AIMS To determine the quantitative relation between the major risk factors for microbial keratitis of previous ocular surface disease and contact lens wear and central and peripheral infiltration, often associated with ulceration, in order to establish a rational chemotherapeutic management algorithm.

METHODS Data from 55 patients were collected over a 10 month period. All cases of presumed microbial keratitis where corneal scrapes had been subjected to microbiological examination were included. Risk factor data and laboratory outcome were recorded. Antimicrobial regimens used to treat each patient were documented.

RESULTS 57 episodes of presumed microbial keratitis were identified from 55 patients, 24 male and 31 female. There were 30 central infiltrates and 27 peripheral infiltrates of which 28 were culture positive (73% of central infiltrates, 22% of peripheral infiltrates). 26 patients had worn contact lenses of whom 12 had culture positive scrapes (9/14 for central infiltrates, 3/12 for peripheral infiltrates). 31 patients had an ocular surface disease of whom five previous herpes simplex virus keratitis patients developed secondary bacterial infection. Anterior chamber activity and an infiltrate size ⩾ 4 mm² were more common with culture positive central infiltrates than peripheral infiltrates (χ² test = 11.98, p<0.001).

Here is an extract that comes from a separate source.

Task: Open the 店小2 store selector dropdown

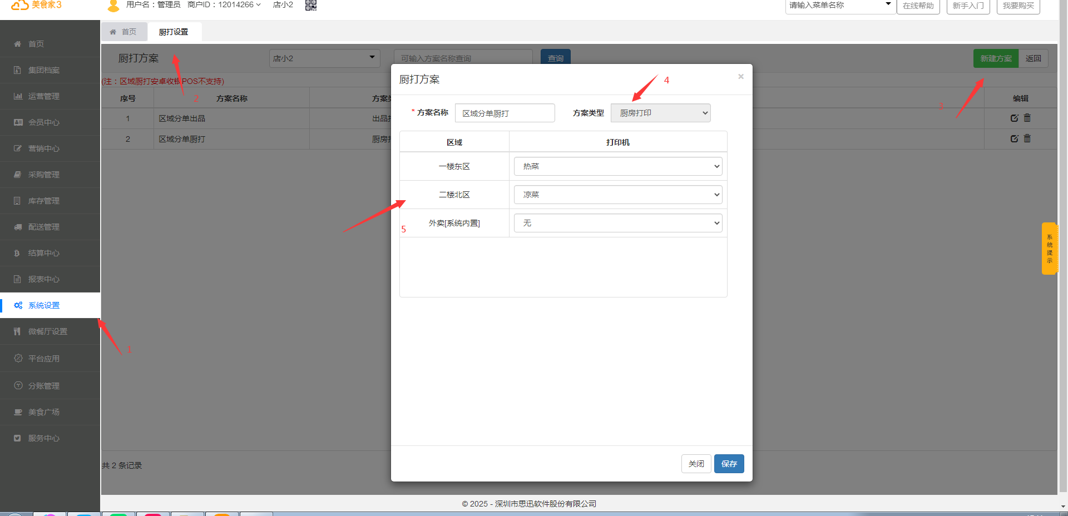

CONCLUSIONS Predisposing factors for “presumed” microbial keratitis, either central or peripheral, were: ocular surface disease (26/57 = 45.6%), contact lens wear (26/57 = 45.6%), and previous trauma (5/57 = 8.8%). Larger ulceration (⩾4 mm²) with inflammation was more often associated with positive culture results for central infiltration. None of these four variables (contact lens wear, ocular surface disease, ulcer size, anterior chamber activity) were of intrinsic value in predicting if a peripheral infiltrate would yield identifiable micro-organisms. Successful management of presumed microbial keratitis is aided by a logical approach to therapy, with the use of a defined algorithm of first and second line broad spectrum antimicrobials, for application at each stage of the investigative and treatment process considering central and peripheral infiltration separately.